Il viceministro degli Esteri russo Serghei Ryabkov, nel corso dell’incontro con il sottosegretario di Stato americano Victoria Nuland, ha espresso “preoccupazione” per il patto tra Australia, Regno Unito e Stati Uniti (Aukus), specie nel quadro della “non proliferazione nucleare”, dato che l’Australia non è una potenza atomica, ha firmato impegni con l’Agenzia internazionale dell’energia atomica, e ora invece riceverà sottomarini nucleari.
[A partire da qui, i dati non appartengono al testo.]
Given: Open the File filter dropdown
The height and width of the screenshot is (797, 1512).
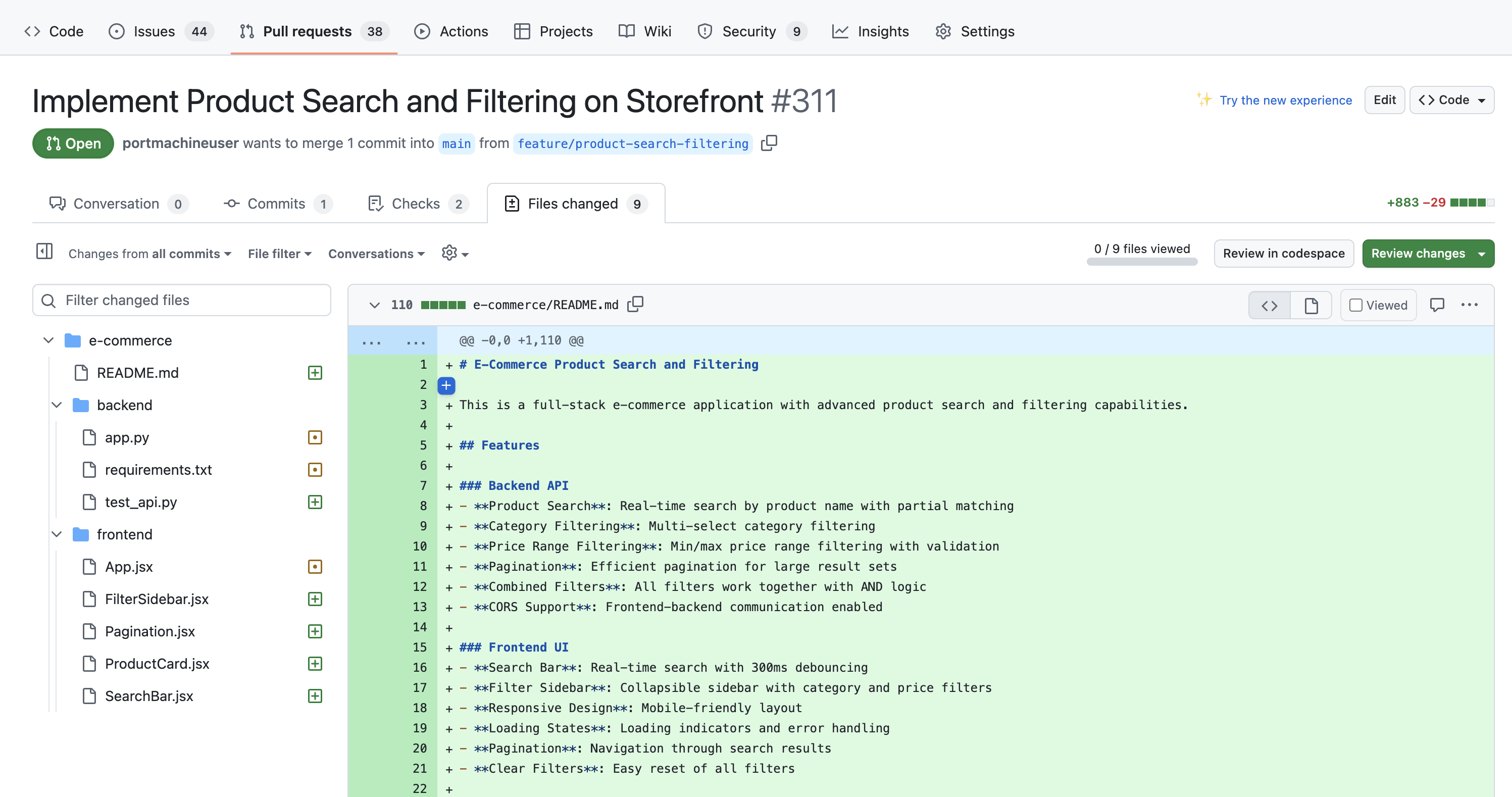Looking at the screenshot, I should pyautogui.click(x=279, y=254).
Ma è chiaro come la preoccupazione di Mosca vada oltre.

Sempre Ryabkov ha detto chiaro e tondo che la Russia non accetterà “qualunque forma di presenza militare statunitense nei Paesi dell’Asia centrale”. L’Afghanistan qui servirà da spartiacque. Nel cuore dell’isola mondo, per dirla con il fondatore della geopolitica Mackinder, nei piani di Mosca ci sarà spazio solo per un nuovo “multilateralismo regionale”, dove si affastellano varie sigle (l’Unione Economica Euroasiatica, l’Organizzazione per la Cooperazione di Shanghai) che in comune hanno solo l’esclusione dell’Occidente. Oltre che la vaga ambizione di moderare l’olimpica ascesa di Pechino come potenza egemone del continente.